EXERCISE DETAILS:
Go through the entries below and work out how many lines include "ویژه". Answer with the number only.

MATERIALS PROVIDED:
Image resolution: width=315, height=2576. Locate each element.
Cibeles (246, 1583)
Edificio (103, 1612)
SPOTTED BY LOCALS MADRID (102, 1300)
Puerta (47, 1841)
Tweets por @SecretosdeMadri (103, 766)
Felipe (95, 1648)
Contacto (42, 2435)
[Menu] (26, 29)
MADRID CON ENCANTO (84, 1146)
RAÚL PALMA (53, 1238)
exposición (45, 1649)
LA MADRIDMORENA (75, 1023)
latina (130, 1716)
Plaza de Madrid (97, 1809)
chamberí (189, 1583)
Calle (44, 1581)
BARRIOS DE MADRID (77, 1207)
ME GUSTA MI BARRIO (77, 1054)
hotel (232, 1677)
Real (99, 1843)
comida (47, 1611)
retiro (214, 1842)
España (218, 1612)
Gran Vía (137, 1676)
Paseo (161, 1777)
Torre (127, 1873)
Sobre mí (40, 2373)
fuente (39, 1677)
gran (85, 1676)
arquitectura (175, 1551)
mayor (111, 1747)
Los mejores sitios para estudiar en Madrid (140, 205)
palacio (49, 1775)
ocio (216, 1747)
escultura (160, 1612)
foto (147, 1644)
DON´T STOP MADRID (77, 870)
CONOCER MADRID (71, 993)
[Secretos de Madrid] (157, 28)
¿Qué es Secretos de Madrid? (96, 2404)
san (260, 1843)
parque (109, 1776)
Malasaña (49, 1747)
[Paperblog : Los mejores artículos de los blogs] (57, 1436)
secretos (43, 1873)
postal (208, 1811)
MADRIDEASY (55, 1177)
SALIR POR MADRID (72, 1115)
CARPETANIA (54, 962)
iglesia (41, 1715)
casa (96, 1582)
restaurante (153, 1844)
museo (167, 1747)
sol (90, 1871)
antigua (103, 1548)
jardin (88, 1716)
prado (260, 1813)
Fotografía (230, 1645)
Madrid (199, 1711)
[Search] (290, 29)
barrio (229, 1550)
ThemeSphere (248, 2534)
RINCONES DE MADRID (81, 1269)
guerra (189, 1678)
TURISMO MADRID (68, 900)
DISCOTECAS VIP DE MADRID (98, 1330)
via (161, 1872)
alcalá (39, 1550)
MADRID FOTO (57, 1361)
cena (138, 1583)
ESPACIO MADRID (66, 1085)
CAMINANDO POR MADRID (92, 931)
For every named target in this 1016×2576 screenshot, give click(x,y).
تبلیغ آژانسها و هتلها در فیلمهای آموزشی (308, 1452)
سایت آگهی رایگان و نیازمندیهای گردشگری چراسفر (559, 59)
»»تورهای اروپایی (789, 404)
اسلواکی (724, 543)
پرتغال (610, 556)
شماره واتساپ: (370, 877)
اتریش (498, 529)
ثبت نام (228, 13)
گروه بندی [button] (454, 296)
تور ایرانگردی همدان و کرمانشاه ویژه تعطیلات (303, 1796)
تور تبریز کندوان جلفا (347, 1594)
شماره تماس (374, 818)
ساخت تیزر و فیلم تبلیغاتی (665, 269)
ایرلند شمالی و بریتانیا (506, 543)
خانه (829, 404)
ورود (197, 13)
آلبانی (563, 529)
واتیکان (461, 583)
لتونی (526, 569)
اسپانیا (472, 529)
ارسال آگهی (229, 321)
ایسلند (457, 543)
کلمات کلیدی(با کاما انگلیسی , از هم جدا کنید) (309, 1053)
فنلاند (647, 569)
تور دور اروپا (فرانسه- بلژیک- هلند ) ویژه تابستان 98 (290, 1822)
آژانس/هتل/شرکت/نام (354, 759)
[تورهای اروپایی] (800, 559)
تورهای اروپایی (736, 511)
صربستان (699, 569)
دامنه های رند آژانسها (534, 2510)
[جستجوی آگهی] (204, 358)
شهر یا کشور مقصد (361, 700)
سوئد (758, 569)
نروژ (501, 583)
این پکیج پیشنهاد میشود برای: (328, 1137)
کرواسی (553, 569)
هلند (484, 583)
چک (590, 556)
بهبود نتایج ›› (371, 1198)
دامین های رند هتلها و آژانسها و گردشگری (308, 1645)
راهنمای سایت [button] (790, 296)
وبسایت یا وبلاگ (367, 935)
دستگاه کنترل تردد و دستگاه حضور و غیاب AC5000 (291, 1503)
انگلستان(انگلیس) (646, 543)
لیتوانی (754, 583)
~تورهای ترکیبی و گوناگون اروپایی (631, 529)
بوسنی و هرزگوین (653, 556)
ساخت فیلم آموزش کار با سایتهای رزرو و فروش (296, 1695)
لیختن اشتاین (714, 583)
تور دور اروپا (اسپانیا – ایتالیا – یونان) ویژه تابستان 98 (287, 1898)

SOLUTION TO THIS PROBLEM:
3